SBI Life has launched a term insurance policy called ‘eShield Next’ that offers a choice to customise the plan according to changing needs. The term plan gives the insured an option to increase the sum assured on attaining important milestones in life, like getting married, becoming a parent or buying a new house. Similarly, the policy gives an option to increase the sum assured in tune with rising inflation. Not only in terms of sum assured, but the policy also offers customisation while offering death benefits. Here are the details:
Level cover benefit
This is like a regular term plan where the sum assured remains fixed throughout the policy term.
Increasing cover benefit
As inflation goes up with time, insurance cover under this option also grows automatically. Here sum assured increases by 10% p.a. of the basic sum assured at the end of every 5th policy year, subject to a maximum increase of up to 100% of basic sum assured. Assume a person aged 35 years buys the policy with a basic cover of Rs 1 crore for a term of 30 years. If the death occurs in the 14th policy year, the sum assured payable on death would be Rs1.2 crore (Rs 1 crore + 2 increases of Rs 10 lakh each). However, this increase will not be applicable after attaining the age of 71 years. The premium is decided at the inception of the policy and it remains constant throughout the policy term.
Level cover with future proofing benefit
With changes in your life, it might not always be possible to buy a new additional insurance coverage each time. For example when you get married or have kids your liabilities increase for which you need to increase your sum insured as well. Thus, to ensure that your protection needs match with the changes in your responsibilities at important life stages, this option has been designed.
One of the biggest advantages is that without further medical underwriting one get an enhanced sum assured. For example, consider a 30-year-old buy this option for a policy term of 20 years with a basic sum assured of Rs 1 crore. Now if the person gets married after 2 years, he can opt for a higher sum assured in tune with rising responsibilities. After making a request for an increase in sum assured and acceptance of the request, the sum assured will be increased by 50% to Rs 1.5 crore. Similarly after having a kid sum assured can be requested to be increased Rs1.75 crore.
Not only in terms of sum assured, but the policy also offers customisation while offering death benefits. One can either choose to get a lump sum amount or in instalments payable every year for a period of 5 months. There is also an option to get both lump sum and a monthly option where 50% of the death benefit will be payable as lumpsum and 50% of the death benefit will be payable as monthly instalments for the period of 5 years.
Better half benefit
Under this option, if the life assured dies within the policy term then the spouse gets automatically insured for the rest of the policy term. The sum assured would be a level cover, irrespective of the plan option chosen by the life assured. Moreover, the cover on the life of the spouse starts from the date of death of the life assured.
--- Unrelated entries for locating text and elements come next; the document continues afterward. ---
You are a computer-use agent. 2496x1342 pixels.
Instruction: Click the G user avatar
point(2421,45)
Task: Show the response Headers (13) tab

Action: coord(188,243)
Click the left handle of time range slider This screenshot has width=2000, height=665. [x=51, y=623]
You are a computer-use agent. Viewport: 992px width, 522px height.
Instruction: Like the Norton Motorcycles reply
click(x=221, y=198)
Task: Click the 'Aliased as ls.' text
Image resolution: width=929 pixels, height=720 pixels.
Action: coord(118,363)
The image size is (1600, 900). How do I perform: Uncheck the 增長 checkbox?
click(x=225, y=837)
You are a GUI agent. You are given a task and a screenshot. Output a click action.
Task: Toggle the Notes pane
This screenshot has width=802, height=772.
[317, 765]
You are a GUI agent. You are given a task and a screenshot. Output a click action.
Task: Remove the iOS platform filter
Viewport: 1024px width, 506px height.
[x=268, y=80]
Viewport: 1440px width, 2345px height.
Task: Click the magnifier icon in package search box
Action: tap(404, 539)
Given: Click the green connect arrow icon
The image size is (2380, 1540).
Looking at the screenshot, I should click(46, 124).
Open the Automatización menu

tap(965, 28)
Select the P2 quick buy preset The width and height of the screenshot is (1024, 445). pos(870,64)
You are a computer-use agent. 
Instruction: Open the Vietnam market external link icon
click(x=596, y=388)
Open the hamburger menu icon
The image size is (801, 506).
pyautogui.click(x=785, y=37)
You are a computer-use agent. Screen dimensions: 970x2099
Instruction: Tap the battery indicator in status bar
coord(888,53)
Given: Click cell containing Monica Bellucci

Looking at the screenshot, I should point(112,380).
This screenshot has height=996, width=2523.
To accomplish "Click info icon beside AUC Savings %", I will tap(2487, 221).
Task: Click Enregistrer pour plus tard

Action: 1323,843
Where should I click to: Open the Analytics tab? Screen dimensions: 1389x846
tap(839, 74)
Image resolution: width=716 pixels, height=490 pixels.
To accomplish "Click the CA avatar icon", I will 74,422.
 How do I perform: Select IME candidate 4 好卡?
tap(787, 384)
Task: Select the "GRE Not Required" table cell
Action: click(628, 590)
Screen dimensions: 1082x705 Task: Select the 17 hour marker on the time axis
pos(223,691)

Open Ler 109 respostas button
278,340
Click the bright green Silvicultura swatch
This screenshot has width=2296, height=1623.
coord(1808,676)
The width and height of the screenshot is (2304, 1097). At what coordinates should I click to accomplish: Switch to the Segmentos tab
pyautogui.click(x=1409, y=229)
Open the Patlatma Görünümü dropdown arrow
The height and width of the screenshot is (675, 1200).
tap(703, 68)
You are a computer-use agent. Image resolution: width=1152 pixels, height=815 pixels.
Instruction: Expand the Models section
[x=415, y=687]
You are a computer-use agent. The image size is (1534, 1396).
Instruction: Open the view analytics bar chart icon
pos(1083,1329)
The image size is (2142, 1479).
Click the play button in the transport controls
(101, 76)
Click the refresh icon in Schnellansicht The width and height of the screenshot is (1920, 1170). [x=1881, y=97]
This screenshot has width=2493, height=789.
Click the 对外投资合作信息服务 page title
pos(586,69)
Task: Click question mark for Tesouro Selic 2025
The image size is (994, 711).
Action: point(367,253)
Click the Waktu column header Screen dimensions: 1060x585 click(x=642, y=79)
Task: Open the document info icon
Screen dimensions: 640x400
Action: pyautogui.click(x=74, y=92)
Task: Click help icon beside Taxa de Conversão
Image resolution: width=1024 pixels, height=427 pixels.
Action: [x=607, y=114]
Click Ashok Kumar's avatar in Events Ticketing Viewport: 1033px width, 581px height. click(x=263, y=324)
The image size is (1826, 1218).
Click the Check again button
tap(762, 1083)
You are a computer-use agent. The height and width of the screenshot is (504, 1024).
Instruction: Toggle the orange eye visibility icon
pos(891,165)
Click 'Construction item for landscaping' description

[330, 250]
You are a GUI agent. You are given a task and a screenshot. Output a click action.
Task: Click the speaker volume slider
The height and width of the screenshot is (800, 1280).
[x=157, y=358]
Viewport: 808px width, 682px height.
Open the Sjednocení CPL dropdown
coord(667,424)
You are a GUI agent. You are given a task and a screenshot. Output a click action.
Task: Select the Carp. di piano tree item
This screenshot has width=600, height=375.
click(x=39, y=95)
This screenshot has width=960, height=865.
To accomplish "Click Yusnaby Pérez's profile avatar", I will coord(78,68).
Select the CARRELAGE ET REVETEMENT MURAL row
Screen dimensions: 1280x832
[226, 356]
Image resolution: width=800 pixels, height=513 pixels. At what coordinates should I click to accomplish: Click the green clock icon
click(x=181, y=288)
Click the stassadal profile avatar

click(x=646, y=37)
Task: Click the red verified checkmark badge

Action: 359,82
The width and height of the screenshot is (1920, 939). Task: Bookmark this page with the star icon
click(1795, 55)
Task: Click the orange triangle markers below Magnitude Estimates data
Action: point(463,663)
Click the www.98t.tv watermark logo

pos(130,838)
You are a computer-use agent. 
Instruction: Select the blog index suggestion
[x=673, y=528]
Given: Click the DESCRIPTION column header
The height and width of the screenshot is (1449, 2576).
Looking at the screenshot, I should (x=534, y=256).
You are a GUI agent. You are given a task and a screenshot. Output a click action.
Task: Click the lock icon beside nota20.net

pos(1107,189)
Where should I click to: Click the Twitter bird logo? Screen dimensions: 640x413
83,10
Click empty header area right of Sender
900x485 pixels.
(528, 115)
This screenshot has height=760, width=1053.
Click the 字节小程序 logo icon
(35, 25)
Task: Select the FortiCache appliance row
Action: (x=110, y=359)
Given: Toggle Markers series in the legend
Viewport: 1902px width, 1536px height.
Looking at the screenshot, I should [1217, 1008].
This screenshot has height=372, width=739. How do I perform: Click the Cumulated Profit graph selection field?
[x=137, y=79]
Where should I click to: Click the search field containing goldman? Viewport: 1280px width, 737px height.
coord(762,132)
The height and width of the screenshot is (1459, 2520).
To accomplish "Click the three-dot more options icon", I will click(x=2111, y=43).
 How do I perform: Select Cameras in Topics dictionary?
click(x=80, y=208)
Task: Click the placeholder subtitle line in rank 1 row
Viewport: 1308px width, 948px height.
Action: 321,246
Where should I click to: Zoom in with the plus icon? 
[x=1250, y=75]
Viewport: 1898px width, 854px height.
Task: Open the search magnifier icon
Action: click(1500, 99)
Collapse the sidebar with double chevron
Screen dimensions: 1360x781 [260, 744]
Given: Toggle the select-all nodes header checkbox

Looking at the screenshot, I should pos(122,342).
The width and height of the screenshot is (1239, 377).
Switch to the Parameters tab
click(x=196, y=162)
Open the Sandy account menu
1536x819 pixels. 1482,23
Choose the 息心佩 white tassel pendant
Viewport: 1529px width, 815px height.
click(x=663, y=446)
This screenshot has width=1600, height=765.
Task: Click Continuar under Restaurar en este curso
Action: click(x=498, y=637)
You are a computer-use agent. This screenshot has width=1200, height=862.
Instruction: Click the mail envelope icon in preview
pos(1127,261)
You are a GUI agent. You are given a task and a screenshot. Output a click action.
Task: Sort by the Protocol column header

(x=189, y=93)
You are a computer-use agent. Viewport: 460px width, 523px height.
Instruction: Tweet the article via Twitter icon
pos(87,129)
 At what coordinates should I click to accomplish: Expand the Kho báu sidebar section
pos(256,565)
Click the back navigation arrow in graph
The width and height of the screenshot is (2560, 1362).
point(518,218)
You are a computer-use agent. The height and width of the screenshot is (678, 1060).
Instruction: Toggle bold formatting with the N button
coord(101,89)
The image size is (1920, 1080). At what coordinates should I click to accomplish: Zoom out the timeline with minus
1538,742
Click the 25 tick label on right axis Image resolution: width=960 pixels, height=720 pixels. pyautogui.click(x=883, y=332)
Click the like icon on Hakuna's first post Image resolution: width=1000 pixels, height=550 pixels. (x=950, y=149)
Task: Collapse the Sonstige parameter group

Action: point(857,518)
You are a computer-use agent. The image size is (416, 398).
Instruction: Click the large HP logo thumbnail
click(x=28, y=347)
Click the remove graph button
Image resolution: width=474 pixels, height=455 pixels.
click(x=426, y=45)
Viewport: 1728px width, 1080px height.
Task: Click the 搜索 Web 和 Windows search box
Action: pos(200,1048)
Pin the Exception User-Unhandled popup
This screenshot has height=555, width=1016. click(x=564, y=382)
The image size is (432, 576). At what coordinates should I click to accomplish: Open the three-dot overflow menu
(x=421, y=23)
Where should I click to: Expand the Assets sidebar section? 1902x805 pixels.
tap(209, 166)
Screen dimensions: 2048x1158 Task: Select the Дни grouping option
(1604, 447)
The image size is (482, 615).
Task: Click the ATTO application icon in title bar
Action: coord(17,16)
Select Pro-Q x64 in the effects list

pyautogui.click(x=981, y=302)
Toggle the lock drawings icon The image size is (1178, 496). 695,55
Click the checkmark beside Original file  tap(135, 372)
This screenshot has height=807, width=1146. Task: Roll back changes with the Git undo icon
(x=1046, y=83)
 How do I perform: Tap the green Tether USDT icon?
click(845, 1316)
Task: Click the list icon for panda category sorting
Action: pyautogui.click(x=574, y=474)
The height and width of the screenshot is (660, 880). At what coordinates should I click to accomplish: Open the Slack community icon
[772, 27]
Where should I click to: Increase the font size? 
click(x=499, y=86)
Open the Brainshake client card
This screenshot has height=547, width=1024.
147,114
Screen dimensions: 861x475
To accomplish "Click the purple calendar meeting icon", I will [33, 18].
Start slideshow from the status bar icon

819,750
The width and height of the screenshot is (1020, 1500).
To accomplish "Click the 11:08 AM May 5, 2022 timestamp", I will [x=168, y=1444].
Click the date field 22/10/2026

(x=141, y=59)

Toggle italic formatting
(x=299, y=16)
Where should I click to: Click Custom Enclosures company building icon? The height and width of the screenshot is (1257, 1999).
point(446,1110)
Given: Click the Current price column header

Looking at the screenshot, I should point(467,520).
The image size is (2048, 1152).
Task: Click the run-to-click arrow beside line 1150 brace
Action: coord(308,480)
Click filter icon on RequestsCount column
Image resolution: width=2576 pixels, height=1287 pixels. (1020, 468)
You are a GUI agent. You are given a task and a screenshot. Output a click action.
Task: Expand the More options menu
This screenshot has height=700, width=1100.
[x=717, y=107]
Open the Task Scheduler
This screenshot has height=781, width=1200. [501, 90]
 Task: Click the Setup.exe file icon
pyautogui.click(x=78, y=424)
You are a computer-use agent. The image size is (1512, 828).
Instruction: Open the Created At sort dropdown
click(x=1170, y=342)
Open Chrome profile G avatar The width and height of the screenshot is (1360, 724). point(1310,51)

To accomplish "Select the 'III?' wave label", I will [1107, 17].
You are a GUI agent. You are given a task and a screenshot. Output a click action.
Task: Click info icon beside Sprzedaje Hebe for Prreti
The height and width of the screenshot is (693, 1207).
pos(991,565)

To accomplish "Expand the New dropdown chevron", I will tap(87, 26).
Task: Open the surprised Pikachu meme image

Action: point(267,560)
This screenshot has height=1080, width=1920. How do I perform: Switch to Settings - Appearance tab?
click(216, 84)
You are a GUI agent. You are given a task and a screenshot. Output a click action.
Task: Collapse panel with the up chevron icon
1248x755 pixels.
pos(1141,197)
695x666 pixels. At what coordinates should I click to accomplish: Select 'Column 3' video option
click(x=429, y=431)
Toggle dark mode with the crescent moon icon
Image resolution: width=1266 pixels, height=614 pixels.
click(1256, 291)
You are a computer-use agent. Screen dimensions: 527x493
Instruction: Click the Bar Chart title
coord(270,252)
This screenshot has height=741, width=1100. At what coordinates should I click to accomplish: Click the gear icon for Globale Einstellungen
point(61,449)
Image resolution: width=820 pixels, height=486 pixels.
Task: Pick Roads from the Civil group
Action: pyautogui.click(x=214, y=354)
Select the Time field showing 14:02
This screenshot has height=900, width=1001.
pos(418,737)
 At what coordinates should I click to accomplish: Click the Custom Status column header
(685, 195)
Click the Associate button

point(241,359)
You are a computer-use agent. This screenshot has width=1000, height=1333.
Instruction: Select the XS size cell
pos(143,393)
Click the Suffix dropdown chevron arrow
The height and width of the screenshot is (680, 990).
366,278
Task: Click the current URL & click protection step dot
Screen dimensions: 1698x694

The option gives an additional advantage like on the death of the spouse or on the diagnosis of terminal illness, before the maturity date, the policy pays a lumpsum benefit of Rs 25 lakh irrespective of the death benefit payment mode opted by the life assured under the plan. No future premiums are payable under the policy, after the death of the life assured.
For a 30-year-old non-smoker male, the level cover of Rs 1 crore is available at Rs 11,595. For increasing cover benefit the premium rate will be Rs 13964 and for level cover with future proofing benefit the premium rate is Rs 11595. You can choose and customise your cover depending on your requirements.